Un lavoratore presenta le dimissioni all’azienda per poi ottenere la pensione. È una procedura banale e facile, ma solo all’apparenza. Si devono infatti rispettare i tempi stabiliti simultaneamente dalla legge, dal contratto collettivo di lavoro di categoria, dalla normativa previdenziale.
Punto primo. Chi presenta le dimissioni deve farlo in anticipo (di quanto? lo stabilisce ogni singolo contratto collettivo o aziendale) rispetto al momento di lasciare effettivamente il lavoro. E se non lo fa scatta l’onere di pagare l’indennità di mancato preavviso durante il decorso della quale è come se continuasse a lavorare, e dunque impossibilitato a chiedere la pensione.

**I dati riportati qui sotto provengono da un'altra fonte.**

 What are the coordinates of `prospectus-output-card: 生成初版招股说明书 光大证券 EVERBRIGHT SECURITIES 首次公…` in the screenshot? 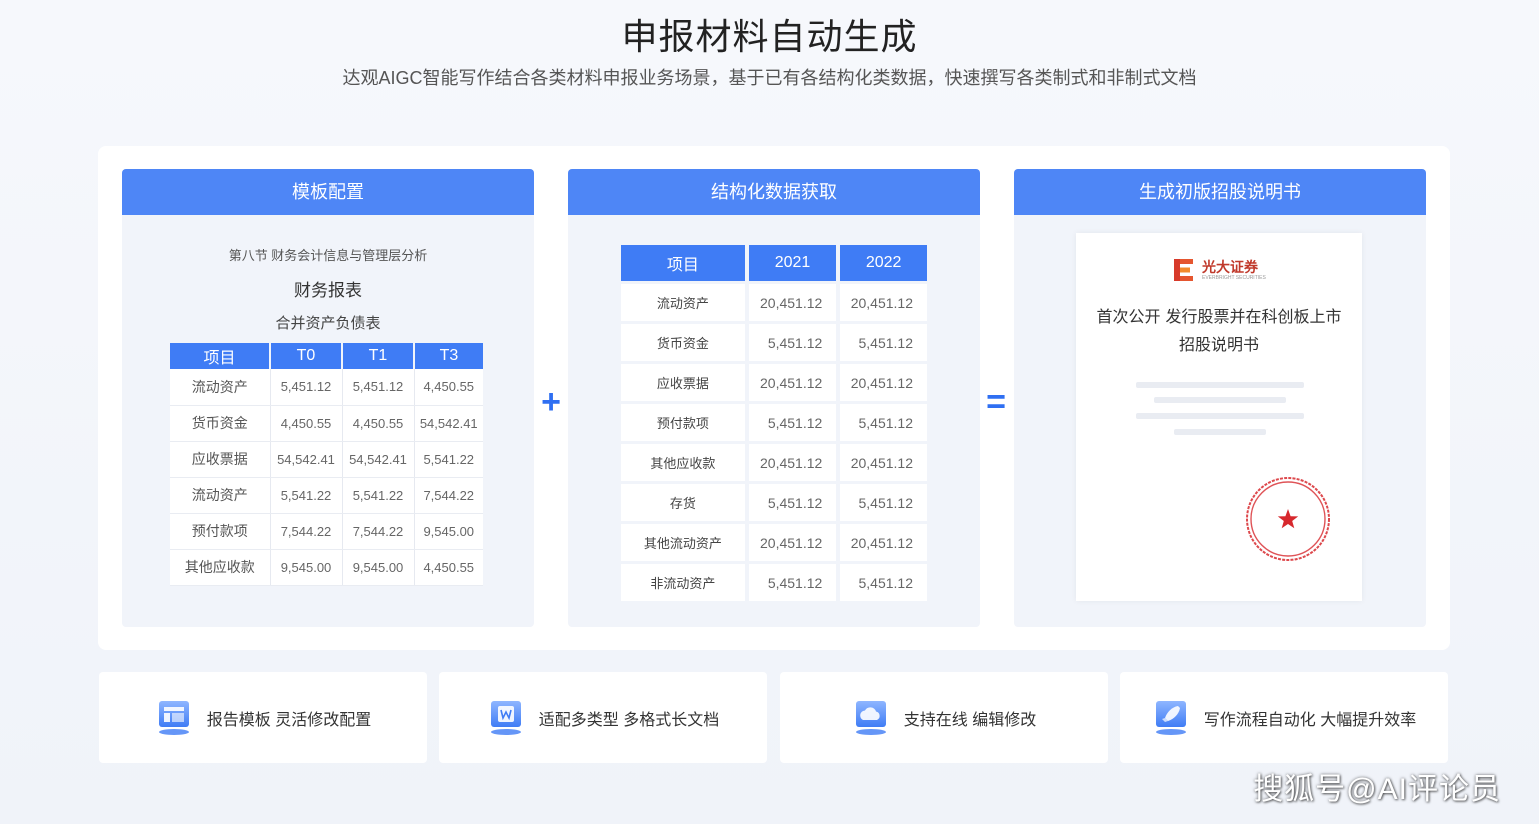 It's located at (1220, 398).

Punto secondo. Le dimissioni (e le risoluzioni consensuali) devono essere comunicate preventivamente agli uffici del Ministero del lavoro, presentando un apposito modulo sul quale deve essere indicata la data dalla quale il rapporto di lavoro cessa, vale a dire il primo giorno di mancato svolgimento del lavoro dipendente. Secondo il Ministero la data è quella successiva all’ultimo giorno di lavoro. Esempio: termine dell’attività 30 giugno, dimissioni 1° luglio.

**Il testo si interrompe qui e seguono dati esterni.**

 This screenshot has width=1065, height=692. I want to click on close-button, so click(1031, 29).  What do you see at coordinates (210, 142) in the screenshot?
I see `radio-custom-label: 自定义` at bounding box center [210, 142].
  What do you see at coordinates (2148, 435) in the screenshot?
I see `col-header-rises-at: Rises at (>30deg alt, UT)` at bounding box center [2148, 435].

Punto terzo. Per poter avere la pensione è necessario presentarsi “non occupato” al momento della decorrenza della prestazione. Ma sarebbe sbagliato riportare sul modulo INPS la stessa data indicata sul modulo ministeriale. Se infatti segnalassimo all’INPS, per tornare all’esempio, la data del 1° luglio la pensione automaticamente partirebbe dal 1° agosto. Perciò – attenti a non sbagliare – la data “significativa” per l’INPS è il 30 giugno, di modo che la pensione sarà liquidata correttamente dal 1° luglio.

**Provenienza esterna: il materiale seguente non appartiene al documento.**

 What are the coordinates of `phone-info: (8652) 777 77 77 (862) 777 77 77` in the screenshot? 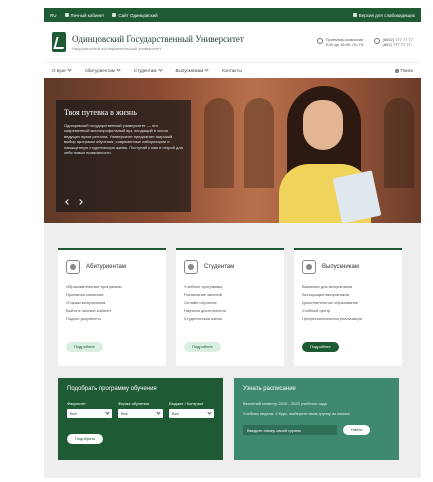 It's located at (393, 42).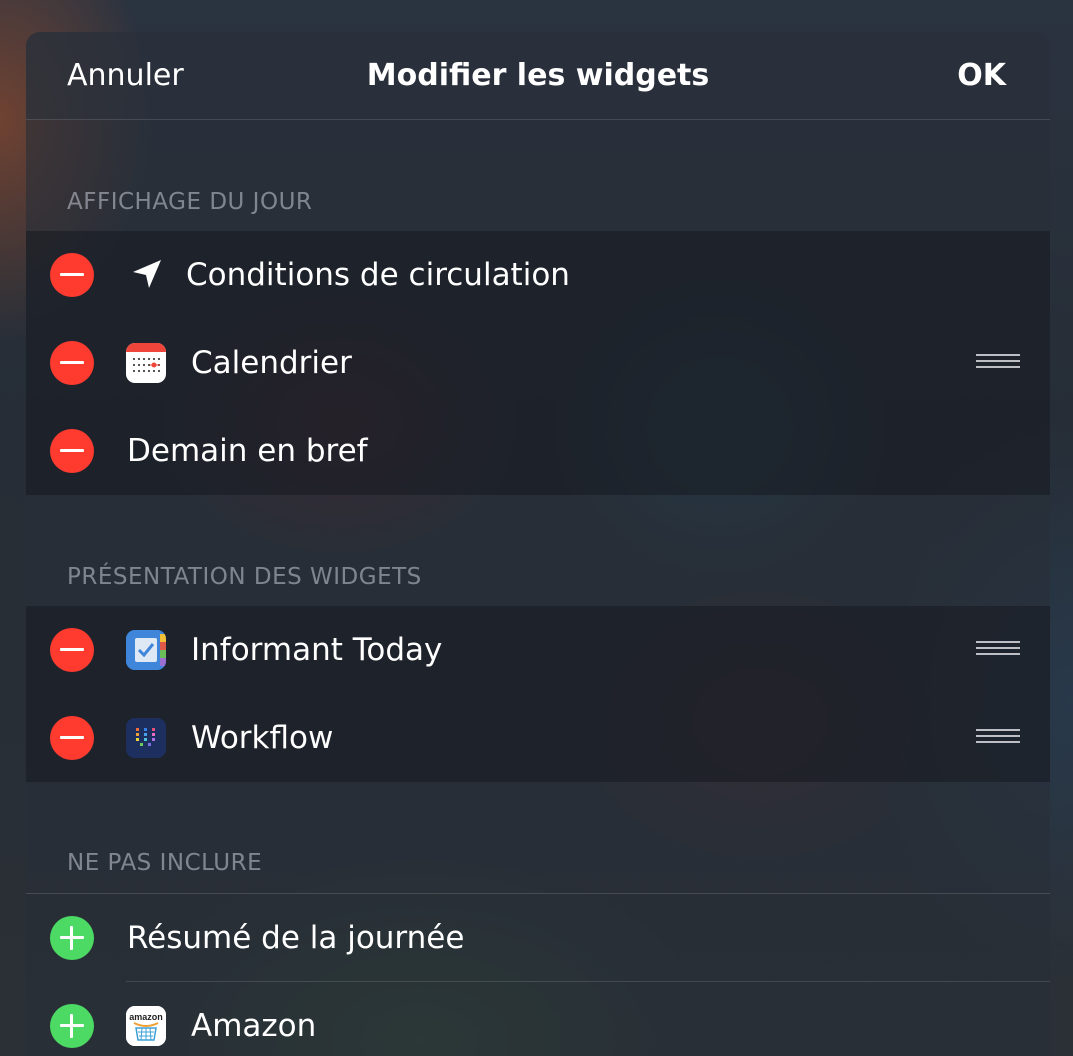 This screenshot has width=1073, height=1056. I want to click on location-arrow-icon, so click(147, 274).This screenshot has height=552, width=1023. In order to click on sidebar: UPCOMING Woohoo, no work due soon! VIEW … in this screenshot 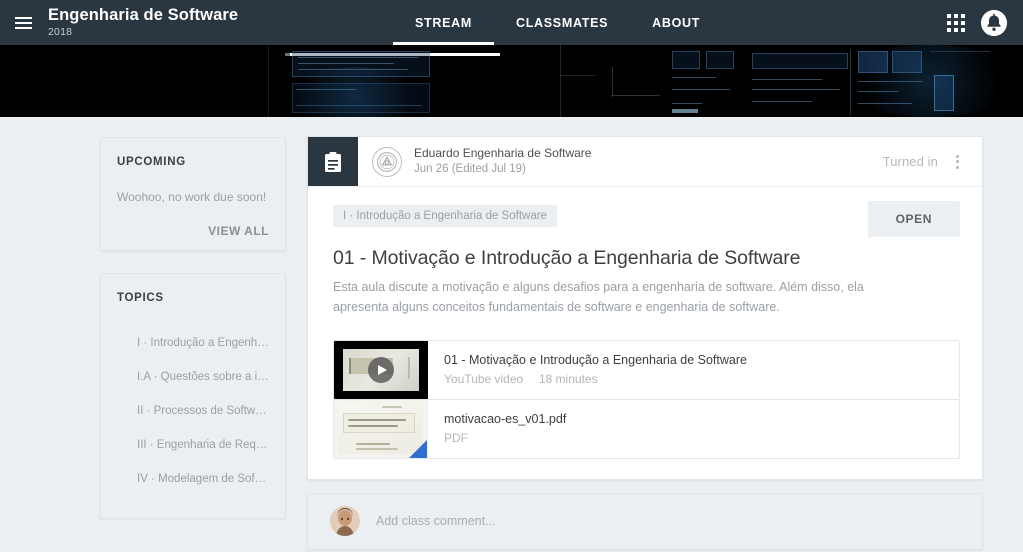, I will do `click(193, 328)`.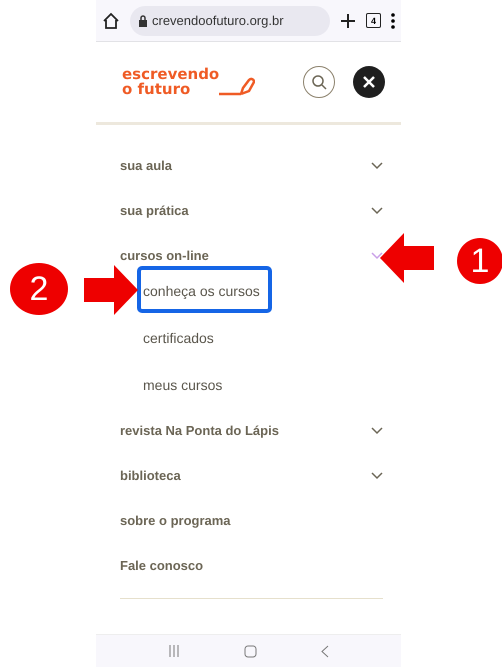 The height and width of the screenshot is (667, 502). What do you see at coordinates (230, 21) in the screenshot?
I see `address-field: crevendoofuturo.org.br` at bounding box center [230, 21].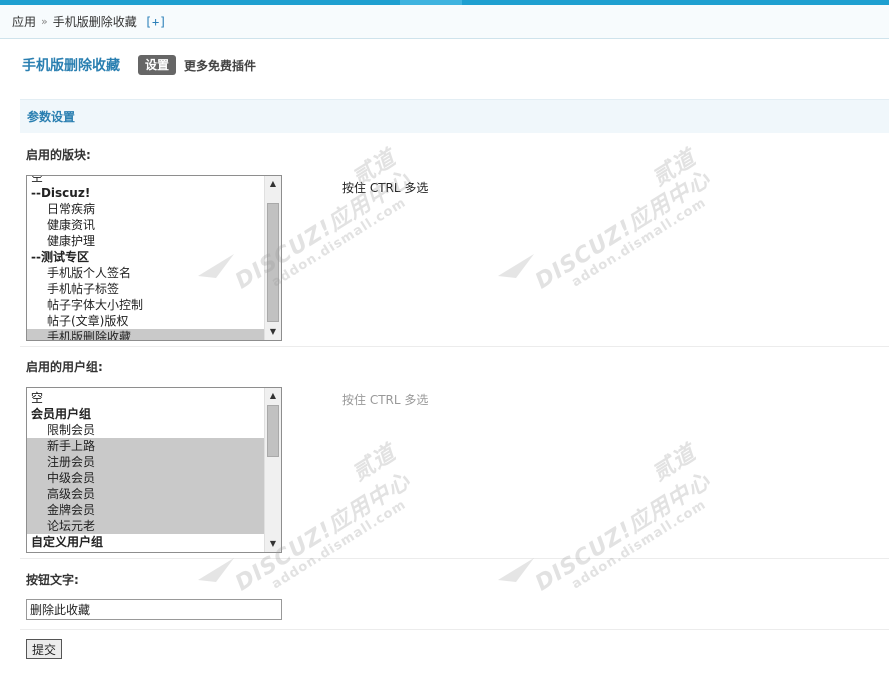 The image size is (889, 690). Describe the element at coordinates (52, 580) in the screenshot. I see `button-text-label: 按钮文字:` at that location.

A questo punto nascerà di nuovo il diritto al lavoro senza perdere la pensione:
- direttamente dallo stesso 1° luglio se la persona verrà assunta da altra azienda;
- quanto meno dal 2 luglio se l’interessato verrà di nuovo preso in carico dalla stessa azienda, sempreché dimostri con i documenti che l’operazione rispetta tutte le regole della legge.